Input records:
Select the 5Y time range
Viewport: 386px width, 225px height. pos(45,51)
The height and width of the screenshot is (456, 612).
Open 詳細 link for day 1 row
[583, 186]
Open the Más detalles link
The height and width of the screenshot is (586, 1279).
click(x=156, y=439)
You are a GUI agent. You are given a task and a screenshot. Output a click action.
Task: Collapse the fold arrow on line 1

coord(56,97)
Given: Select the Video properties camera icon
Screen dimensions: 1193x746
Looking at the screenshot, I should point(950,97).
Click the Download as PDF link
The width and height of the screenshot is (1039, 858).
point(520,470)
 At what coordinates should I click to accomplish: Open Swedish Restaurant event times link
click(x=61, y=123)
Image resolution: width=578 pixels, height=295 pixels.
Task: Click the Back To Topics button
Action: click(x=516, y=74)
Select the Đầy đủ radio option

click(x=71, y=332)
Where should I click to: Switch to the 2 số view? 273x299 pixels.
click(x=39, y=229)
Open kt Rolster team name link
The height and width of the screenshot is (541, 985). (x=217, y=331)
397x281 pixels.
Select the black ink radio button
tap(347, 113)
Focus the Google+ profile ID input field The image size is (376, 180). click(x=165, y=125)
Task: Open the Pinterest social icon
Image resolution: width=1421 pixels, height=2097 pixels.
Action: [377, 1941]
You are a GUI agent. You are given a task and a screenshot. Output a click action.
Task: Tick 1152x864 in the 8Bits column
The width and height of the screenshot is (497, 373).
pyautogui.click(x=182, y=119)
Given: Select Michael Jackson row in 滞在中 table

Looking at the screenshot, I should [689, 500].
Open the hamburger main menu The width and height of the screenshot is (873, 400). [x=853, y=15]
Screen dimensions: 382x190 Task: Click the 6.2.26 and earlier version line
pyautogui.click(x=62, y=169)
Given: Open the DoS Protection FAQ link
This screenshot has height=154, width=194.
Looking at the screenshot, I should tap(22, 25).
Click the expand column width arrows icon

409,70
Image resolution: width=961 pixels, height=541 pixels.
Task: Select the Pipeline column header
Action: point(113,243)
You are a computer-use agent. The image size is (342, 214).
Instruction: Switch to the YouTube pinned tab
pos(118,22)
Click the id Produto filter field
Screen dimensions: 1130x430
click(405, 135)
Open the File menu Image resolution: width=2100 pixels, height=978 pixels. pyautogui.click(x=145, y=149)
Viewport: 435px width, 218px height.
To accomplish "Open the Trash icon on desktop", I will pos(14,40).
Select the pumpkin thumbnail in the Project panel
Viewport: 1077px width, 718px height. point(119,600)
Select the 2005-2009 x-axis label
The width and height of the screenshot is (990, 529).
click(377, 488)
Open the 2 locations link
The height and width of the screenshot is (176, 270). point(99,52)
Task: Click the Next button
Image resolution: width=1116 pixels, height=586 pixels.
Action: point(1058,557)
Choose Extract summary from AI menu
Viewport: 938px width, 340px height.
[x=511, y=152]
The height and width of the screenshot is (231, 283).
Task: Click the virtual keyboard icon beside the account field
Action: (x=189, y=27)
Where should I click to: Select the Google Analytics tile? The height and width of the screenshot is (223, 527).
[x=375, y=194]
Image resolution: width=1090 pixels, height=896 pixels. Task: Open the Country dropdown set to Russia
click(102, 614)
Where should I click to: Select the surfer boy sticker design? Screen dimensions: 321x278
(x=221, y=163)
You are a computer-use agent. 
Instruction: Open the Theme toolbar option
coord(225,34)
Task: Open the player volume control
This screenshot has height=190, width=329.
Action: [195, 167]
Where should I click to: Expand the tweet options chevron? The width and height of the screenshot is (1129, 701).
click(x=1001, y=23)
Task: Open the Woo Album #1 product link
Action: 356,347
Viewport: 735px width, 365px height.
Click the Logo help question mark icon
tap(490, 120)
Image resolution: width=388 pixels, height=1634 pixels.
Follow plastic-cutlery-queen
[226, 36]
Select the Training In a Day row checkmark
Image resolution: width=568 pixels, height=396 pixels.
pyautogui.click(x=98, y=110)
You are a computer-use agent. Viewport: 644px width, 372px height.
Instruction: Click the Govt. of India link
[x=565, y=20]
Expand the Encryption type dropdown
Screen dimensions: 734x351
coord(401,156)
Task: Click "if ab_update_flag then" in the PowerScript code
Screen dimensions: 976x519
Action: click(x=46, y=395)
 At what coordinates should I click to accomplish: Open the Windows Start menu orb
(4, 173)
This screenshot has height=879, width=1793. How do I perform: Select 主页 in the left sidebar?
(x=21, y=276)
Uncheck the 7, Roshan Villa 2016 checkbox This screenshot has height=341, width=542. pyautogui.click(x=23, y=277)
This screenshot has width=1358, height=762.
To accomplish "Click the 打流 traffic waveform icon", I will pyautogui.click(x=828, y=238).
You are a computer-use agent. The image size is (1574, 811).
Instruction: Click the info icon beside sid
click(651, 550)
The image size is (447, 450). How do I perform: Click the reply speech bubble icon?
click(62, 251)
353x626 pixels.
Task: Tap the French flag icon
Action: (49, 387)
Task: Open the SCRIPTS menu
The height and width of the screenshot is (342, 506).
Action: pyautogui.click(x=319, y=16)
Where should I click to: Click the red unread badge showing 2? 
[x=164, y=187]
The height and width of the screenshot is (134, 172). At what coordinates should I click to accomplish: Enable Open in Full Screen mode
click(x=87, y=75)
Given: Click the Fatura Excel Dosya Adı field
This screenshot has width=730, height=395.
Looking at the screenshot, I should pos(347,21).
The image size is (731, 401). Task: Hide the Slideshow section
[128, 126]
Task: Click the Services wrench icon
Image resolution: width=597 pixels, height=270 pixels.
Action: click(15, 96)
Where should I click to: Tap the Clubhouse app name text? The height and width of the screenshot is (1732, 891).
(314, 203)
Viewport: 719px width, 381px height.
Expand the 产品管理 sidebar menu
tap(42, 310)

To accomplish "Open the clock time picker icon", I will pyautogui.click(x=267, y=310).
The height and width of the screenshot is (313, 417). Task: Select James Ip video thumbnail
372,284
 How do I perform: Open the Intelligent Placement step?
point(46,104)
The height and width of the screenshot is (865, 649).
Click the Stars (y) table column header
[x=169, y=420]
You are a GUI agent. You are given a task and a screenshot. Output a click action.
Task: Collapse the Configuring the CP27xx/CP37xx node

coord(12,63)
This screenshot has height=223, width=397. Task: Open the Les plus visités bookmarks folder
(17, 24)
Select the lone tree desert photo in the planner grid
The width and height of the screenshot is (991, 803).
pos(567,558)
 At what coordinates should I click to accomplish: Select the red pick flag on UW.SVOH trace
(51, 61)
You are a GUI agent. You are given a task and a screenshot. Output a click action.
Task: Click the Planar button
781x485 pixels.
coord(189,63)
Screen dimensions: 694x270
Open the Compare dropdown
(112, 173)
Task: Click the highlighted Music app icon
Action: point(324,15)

Task to carry out: Look above for the line with "Open the hamburger" and the line with "Given: Open the DoS Protection FAQ link". Write out those two lines and all the lines between them, exactly, and no others.

Solved problem:
Open the hamburger main menu The width and height of the screenshot is (873, 400). [x=853, y=15]
Screen dimensions: 382x190 Task: Click the 6.2.26 and earlier version line
pyautogui.click(x=62, y=169)
Given: Open the DoS Protection FAQ link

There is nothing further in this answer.